Glossary

Statistical Significance

A result is statistically significant when the p-value from a hypothesis test falls below the pre-determined significance level (commonly 5%). This indicates the observed effect is unlikely to be due to sampling variability alone, given the null hypothesis. Statistical signifi...

Definition

A result is statistically significant when the p-value from a hypothesis test falls below the pre-determined significance level (commonly 5%). This indicates the observed effect is unlikely to be due to sampling variability alone, given the null hypothesis. Statistical significance does not necessarily imply practical or substantive importance.

Why It Matters

Statistical significance is the gatekeeper of scientific publishing, yet it is frequently misinterpreted. A significant p-value does not prove that the null hypothesis is false, nor does it measure the probability that the result is due to chance. It also says nothing about the size of the effect or its real-world relevance. Modern best practice emphasises reporting effect sizes and confidence intervals alongside p-values to give a fuller picture of the evidence.

Example

A drug trial reports a statistically significant reduction in symptom severity (p = 0.03).

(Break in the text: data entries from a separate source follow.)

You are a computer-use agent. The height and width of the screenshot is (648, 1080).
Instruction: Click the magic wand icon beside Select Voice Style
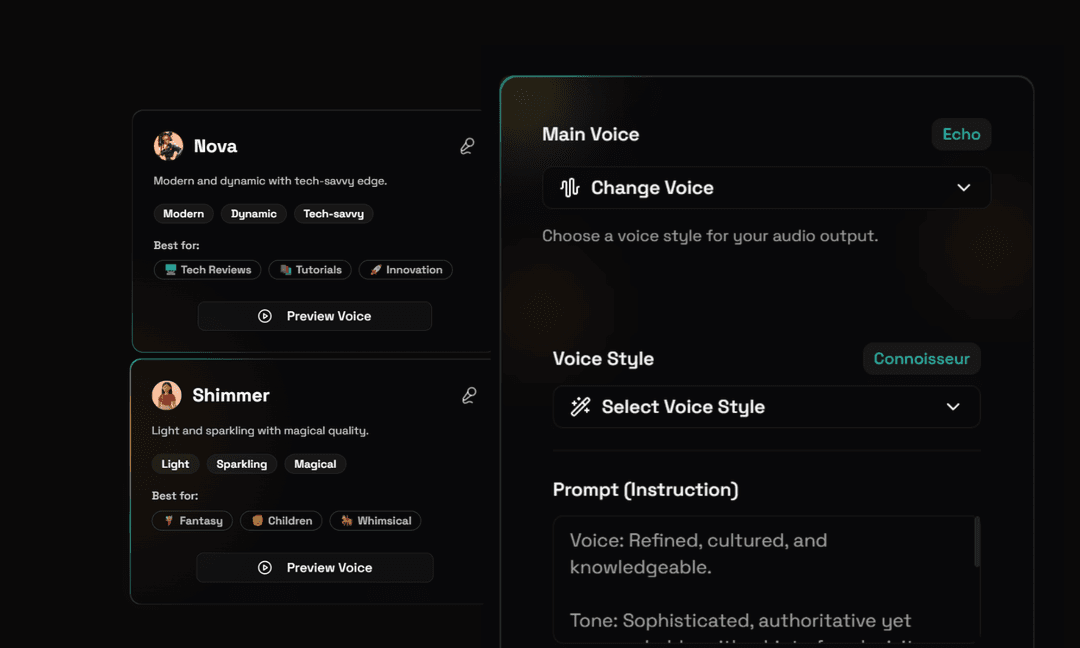580,407
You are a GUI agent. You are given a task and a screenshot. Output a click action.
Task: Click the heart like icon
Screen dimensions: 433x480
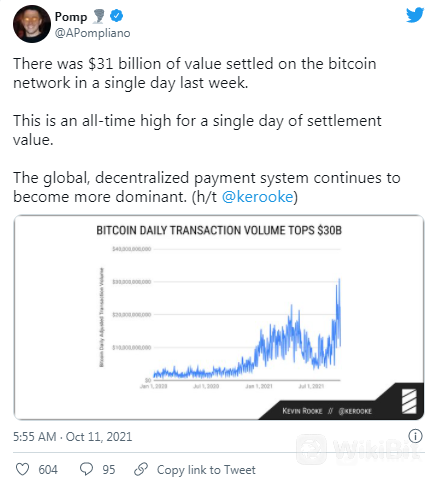[23, 469]
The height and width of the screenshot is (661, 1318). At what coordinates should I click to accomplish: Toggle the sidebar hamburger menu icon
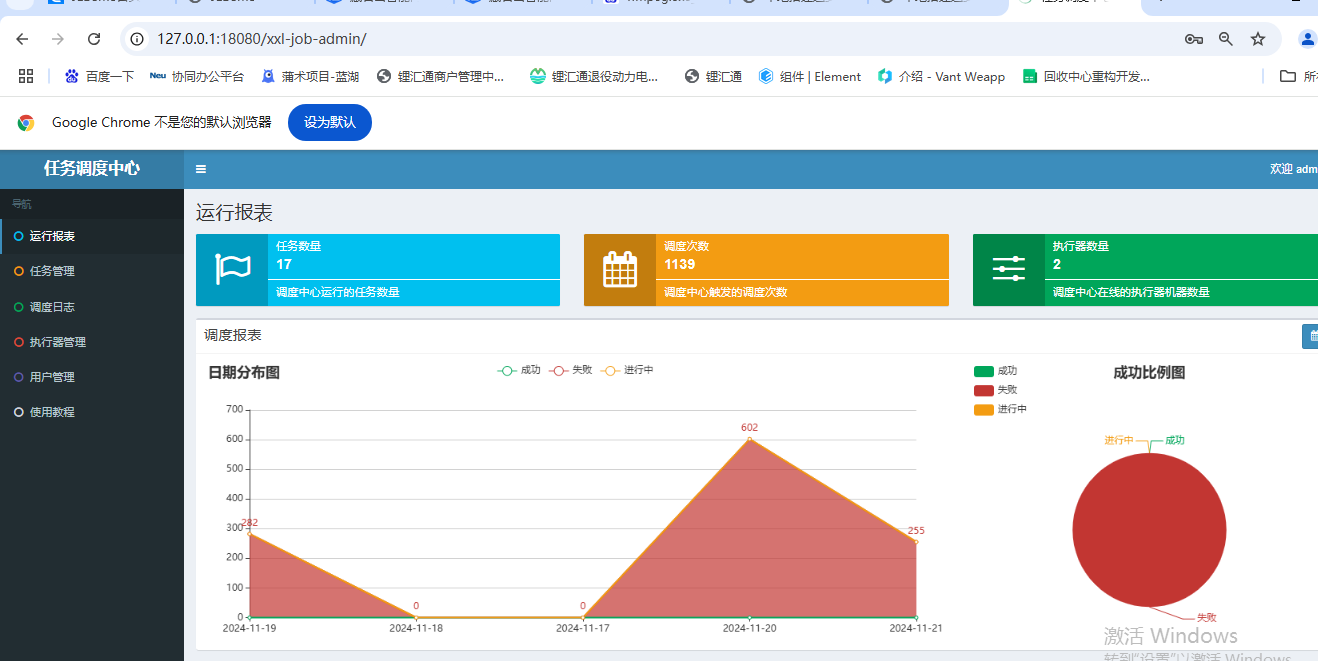tap(201, 169)
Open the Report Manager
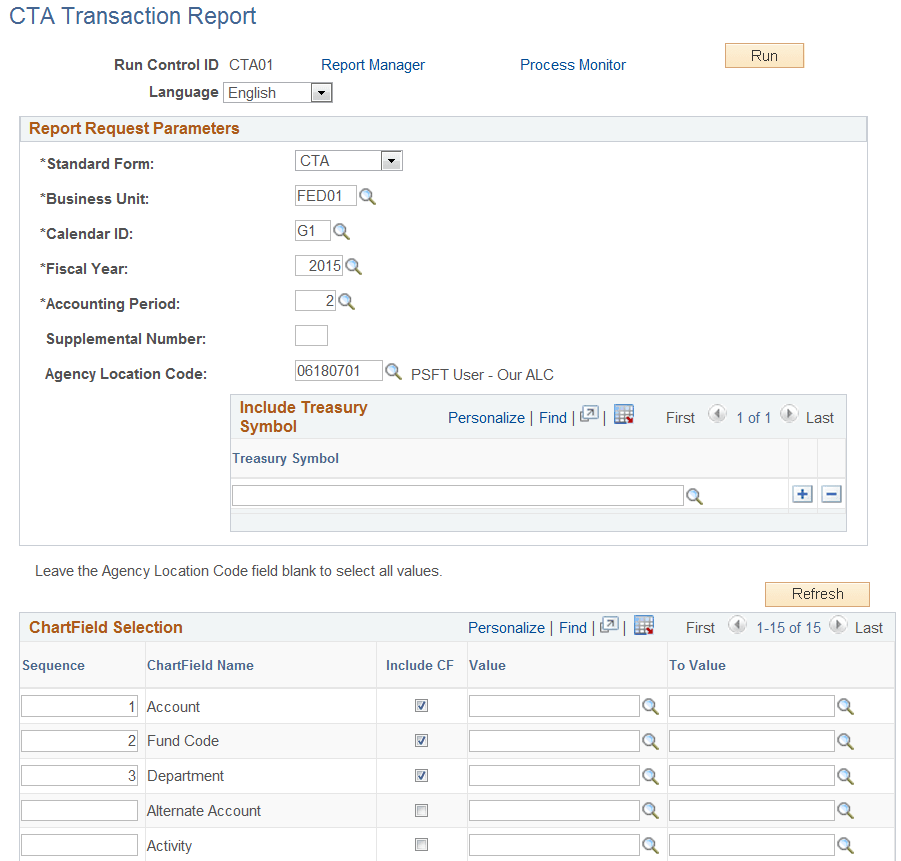 click(373, 64)
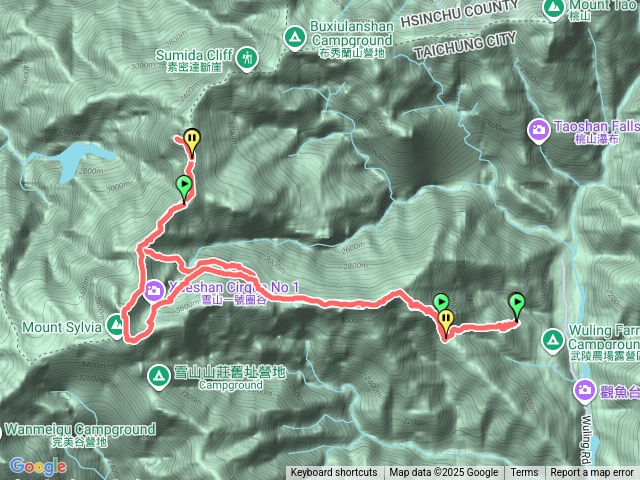Click the yellow pause marker on eastern trail
The image size is (640, 480).
[x=446, y=323]
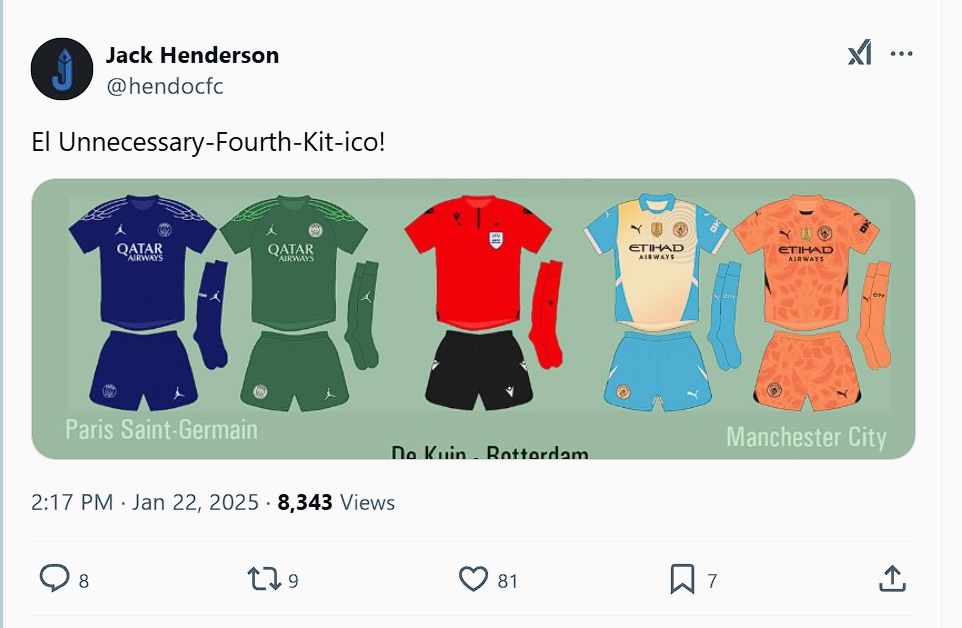Open image at orange Manchester City kit

tap(812, 302)
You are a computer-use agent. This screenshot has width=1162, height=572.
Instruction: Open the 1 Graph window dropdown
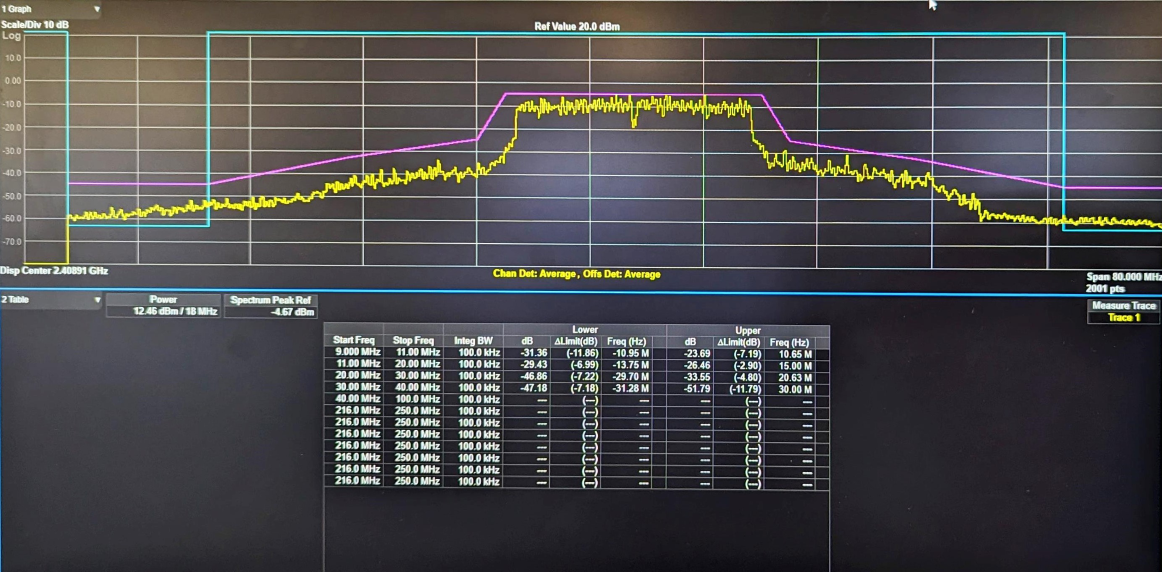(x=96, y=9)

While this meets the conventional threshold for significance, the actual reduction is only 2 points on a 100-point scale, with a 95% confidence interval of [0.5, 3.5]. The result is statistically significant but clinically negligible, illustrating why significance alone should never drive conclusions.

Related Terms

Software Notes

  • SPSS: Significance is reported automatically in virtually all test output tables under "Sig." or "Asymp. Sig." columns.
  • R: summary(model) and test functions return p-values. Use report() from the report package for APA-formatted significance statements.
  • Stata: Regression and test output tables show significance in "P>|t|" or "Prob > F" columns. test commands after regression display joint significance tests.